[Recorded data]
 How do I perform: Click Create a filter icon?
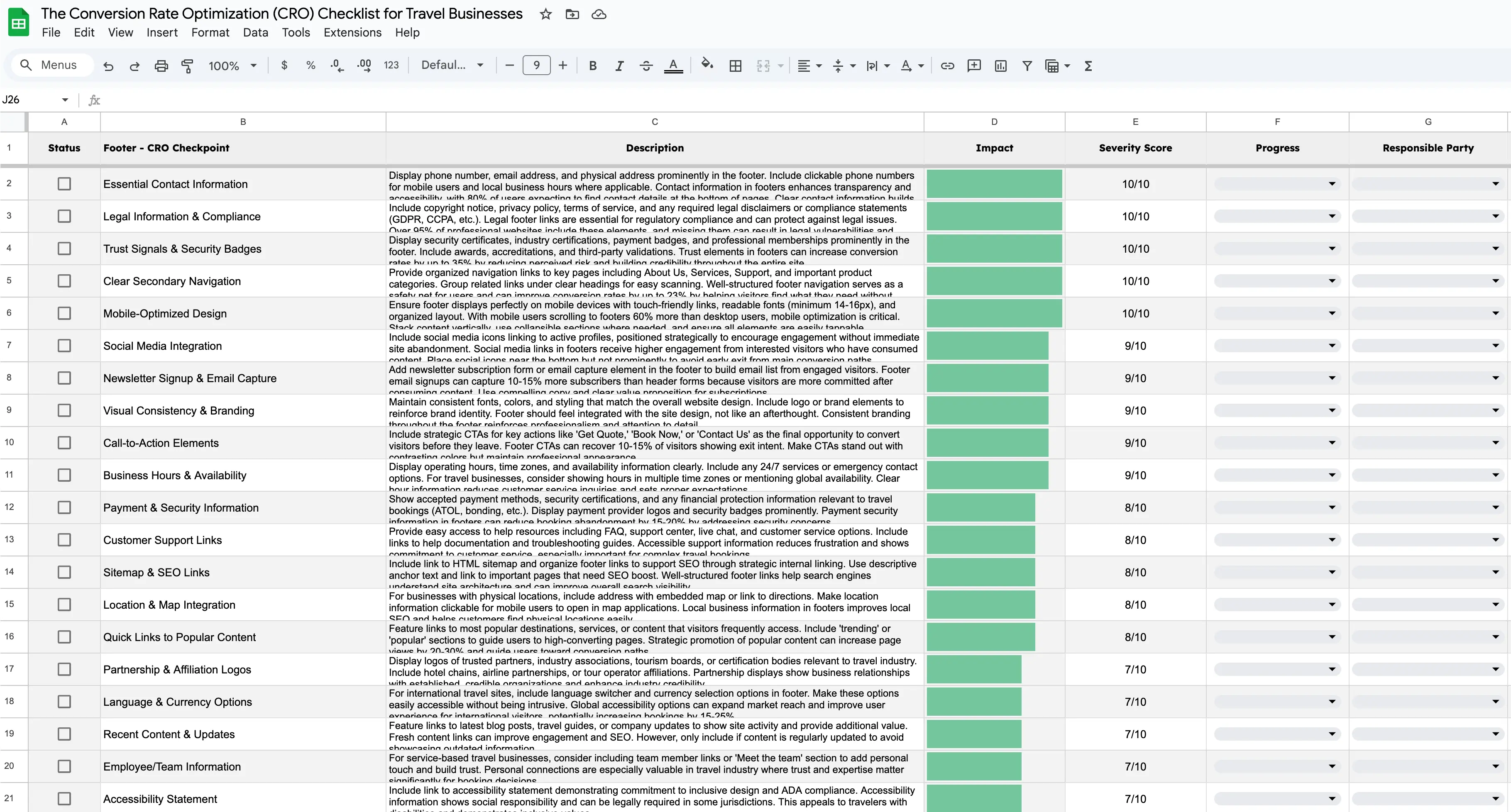tap(1027, 66)
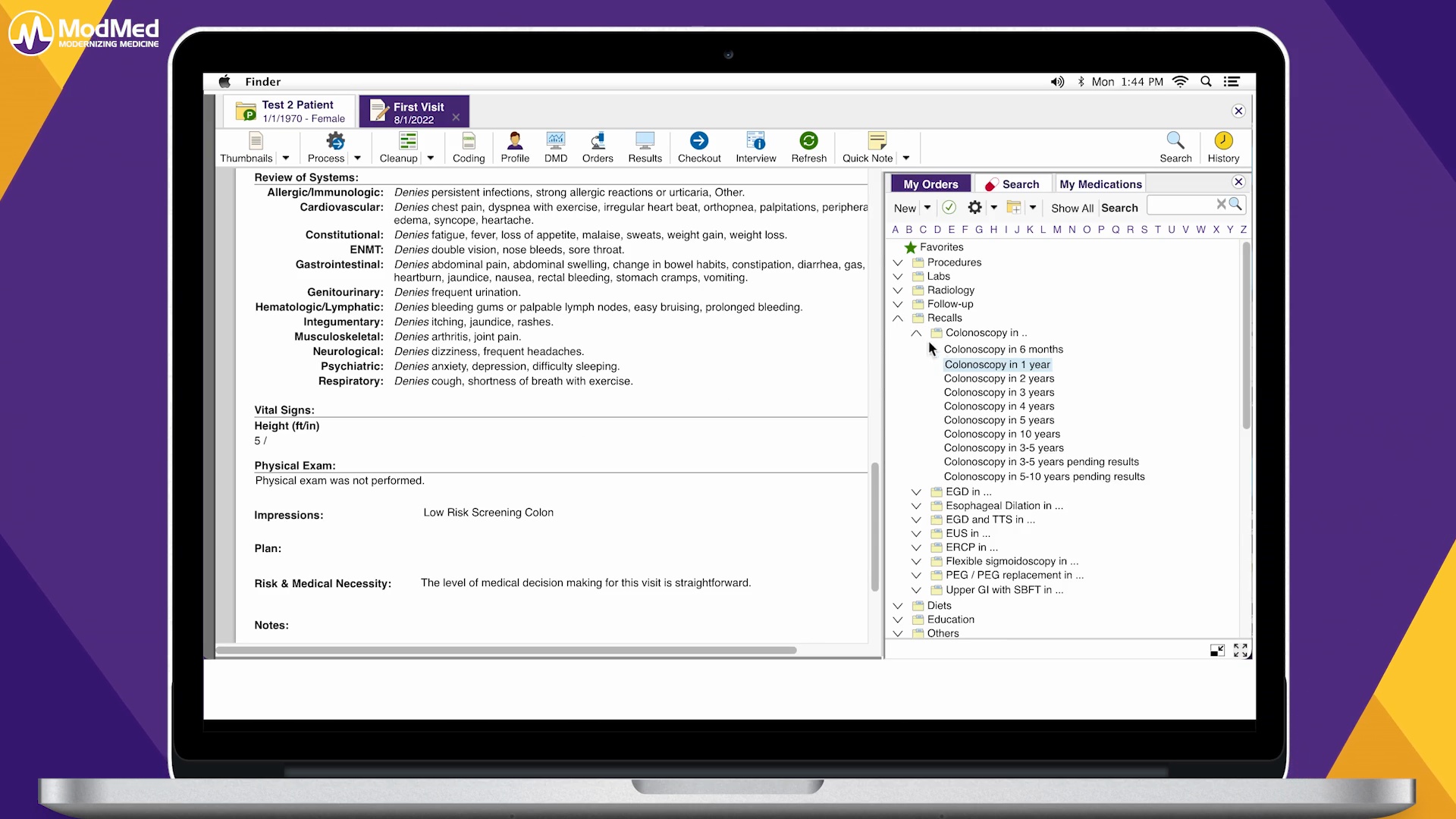Screen dimensions: 1456x819
Task: Open the Quick Note dropdown arrow
Action: coord(906,158)
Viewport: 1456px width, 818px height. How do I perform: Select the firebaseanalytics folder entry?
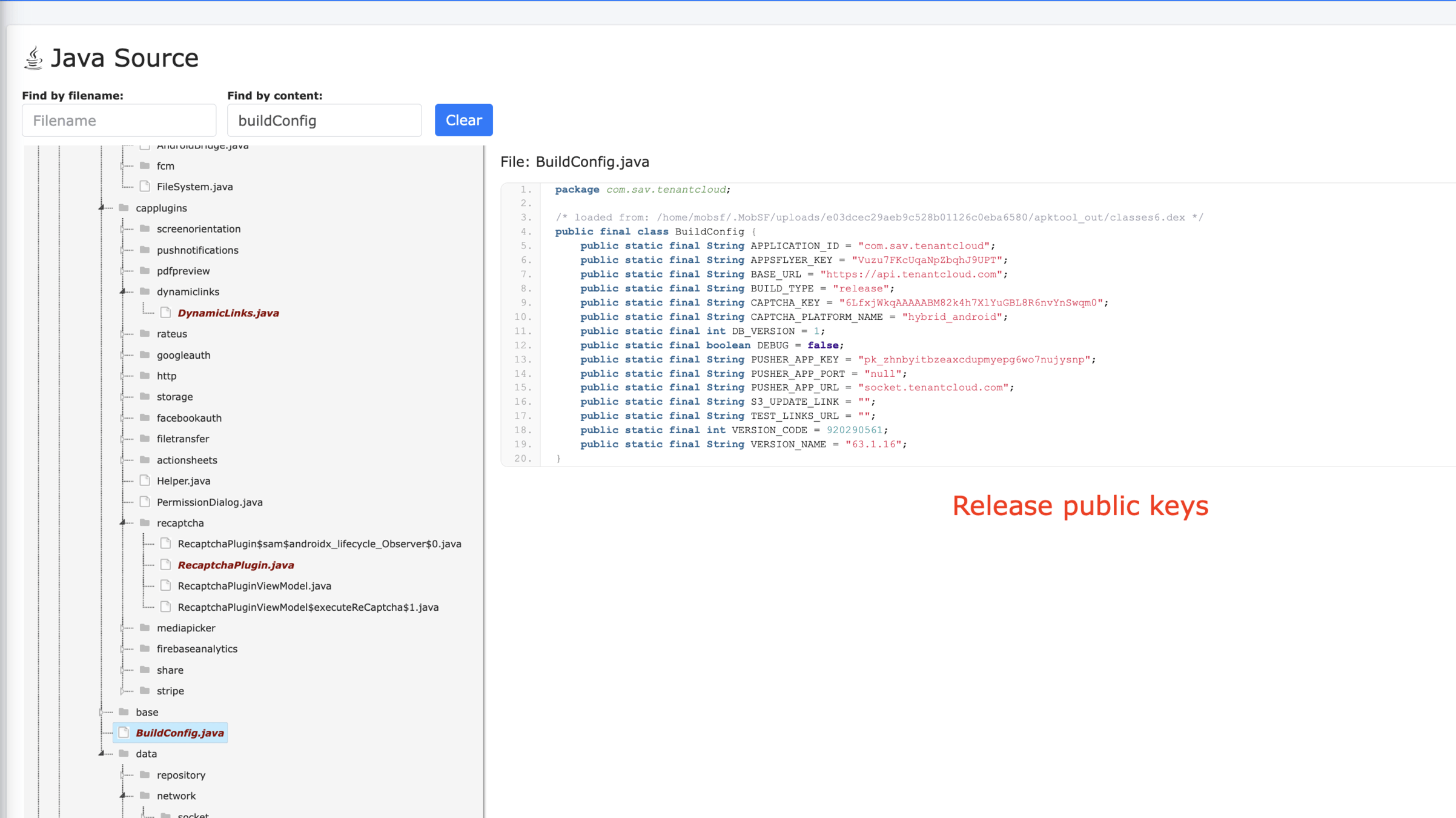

#### [WHAT YOU SHOULD DO]
Please give the records above again exactly as they stand, with no pictures.

#### [RESPONSE BELOW]
 How do I perform: Click Create a filter icon?
tap(1027, 66)
Screen dimensions: 1456x819
Task: Open the Quick Note dropdown arrow
Action: coord(906,158)
Viewport: 1456px width, 818px height. How do I perform: Select the firebaseanalytics folder entry?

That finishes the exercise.